# [STATED EXERCISE]
Copy the lines verbatim, beginning with the line that contains "Where should I click to: Click the shopping" and continuing through the line that contains "coord(363,51)".

# [WORKING DATA]

+---+

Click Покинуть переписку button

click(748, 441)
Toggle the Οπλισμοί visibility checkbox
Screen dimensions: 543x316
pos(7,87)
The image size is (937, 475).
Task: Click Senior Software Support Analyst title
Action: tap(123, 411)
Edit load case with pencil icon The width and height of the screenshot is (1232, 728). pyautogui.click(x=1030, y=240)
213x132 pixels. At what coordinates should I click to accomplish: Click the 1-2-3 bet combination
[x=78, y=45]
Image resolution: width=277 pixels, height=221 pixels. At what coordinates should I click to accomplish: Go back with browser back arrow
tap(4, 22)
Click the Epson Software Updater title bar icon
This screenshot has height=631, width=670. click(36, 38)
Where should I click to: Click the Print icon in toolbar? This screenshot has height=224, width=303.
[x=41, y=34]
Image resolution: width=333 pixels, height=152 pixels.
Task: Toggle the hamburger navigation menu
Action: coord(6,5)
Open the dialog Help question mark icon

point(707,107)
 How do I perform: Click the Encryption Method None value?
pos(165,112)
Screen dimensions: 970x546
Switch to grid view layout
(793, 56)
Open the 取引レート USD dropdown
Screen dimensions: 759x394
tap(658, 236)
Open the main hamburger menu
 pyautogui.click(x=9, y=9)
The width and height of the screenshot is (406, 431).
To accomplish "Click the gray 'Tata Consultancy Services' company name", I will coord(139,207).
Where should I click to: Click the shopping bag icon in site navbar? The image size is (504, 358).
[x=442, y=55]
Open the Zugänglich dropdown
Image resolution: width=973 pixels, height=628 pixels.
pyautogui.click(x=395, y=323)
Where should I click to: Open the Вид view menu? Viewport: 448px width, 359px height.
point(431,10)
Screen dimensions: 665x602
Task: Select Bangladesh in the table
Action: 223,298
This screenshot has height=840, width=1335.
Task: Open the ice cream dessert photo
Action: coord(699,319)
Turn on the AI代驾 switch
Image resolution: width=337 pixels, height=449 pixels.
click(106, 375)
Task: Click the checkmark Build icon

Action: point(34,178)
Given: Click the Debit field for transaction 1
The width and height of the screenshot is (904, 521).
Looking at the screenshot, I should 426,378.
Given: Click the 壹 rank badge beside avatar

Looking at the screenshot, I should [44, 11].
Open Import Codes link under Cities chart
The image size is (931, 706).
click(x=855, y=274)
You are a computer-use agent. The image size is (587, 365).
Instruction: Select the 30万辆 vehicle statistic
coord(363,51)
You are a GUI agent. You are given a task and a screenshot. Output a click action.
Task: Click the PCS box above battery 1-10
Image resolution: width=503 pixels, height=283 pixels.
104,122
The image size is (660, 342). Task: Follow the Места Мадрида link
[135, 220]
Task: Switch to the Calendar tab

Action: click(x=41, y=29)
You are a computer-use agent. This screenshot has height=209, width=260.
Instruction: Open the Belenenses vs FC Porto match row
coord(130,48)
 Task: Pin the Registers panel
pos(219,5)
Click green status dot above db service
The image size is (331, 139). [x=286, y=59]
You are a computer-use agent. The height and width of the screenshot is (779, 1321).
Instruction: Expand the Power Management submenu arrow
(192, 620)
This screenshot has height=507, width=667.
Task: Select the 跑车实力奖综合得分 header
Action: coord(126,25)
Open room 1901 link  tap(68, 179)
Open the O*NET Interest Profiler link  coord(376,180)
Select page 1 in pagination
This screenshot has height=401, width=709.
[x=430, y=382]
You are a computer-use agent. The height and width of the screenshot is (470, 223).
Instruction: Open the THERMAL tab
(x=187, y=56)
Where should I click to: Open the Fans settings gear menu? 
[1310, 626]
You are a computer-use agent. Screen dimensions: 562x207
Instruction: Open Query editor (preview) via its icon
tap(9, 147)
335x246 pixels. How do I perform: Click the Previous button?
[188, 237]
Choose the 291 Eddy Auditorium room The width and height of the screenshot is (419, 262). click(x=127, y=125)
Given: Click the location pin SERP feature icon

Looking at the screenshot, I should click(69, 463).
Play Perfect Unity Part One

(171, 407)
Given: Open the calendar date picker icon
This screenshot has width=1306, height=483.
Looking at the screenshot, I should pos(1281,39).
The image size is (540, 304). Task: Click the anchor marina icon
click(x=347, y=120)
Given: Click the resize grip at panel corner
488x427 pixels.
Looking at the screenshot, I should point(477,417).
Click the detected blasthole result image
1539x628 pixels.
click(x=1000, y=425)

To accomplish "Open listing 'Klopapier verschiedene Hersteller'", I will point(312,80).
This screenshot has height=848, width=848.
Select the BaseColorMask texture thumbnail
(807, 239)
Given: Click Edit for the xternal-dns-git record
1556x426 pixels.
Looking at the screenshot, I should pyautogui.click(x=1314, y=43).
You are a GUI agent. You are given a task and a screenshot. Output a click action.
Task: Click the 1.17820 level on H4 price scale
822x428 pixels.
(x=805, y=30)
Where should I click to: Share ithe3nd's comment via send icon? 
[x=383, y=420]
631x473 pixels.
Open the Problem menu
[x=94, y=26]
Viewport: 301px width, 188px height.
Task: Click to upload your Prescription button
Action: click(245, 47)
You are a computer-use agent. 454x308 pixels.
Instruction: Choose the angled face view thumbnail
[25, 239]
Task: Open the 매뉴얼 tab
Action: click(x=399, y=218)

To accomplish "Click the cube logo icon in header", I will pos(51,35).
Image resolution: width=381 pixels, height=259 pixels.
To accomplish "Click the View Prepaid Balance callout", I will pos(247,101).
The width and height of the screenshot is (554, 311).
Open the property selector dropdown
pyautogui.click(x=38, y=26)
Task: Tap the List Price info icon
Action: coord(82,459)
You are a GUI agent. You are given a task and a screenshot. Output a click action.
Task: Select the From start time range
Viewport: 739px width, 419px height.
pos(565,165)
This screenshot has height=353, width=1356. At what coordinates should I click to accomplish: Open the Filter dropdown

+---+

# [PROBLEM SOLUTION]
Where should I click to: Click the shopping bag icon in site navbar? The image size is (504, 358).
[x=442, y=55]
Open the Zugänglich dropdown
Image resolution: width=973 pixels, height=628 pixels.
pyautogui.click(x=395, y=323)
Where should I click to: Open the Вид view menu? Viewport: 448px width, 359px height.
point(431,10)
Screen dimensions: 665x602
Task: Select Bangladesh in the table
Action: 223,298
This screenshot has height=840, width=1335.
Task: Open the ice cream dessert photo
Action: coord(699,319)
Turn on the AI代驾 switch
Image resolution: width=337 pixels, height=449 pixels.
click(106, 375)
Task: Click the checkmark Build icon

Action: point(34,178)
Given: Click the Debit field for transaction 1
The width and height of the screenshot is (904, 521).
Looking at the screenshot, I should 426,378.
Given: Click the 壹 rank badge beside avatar

Looking at the screenshot, I should [44, 11].
Open Import Codes link under Cities chart
The image size is (931, 706).
click(x=855, y=274)
You are a computer-use agent. The image size is (587, 365).
Instruction: Select the 30万辆 vehicle statistic
coord(363,51)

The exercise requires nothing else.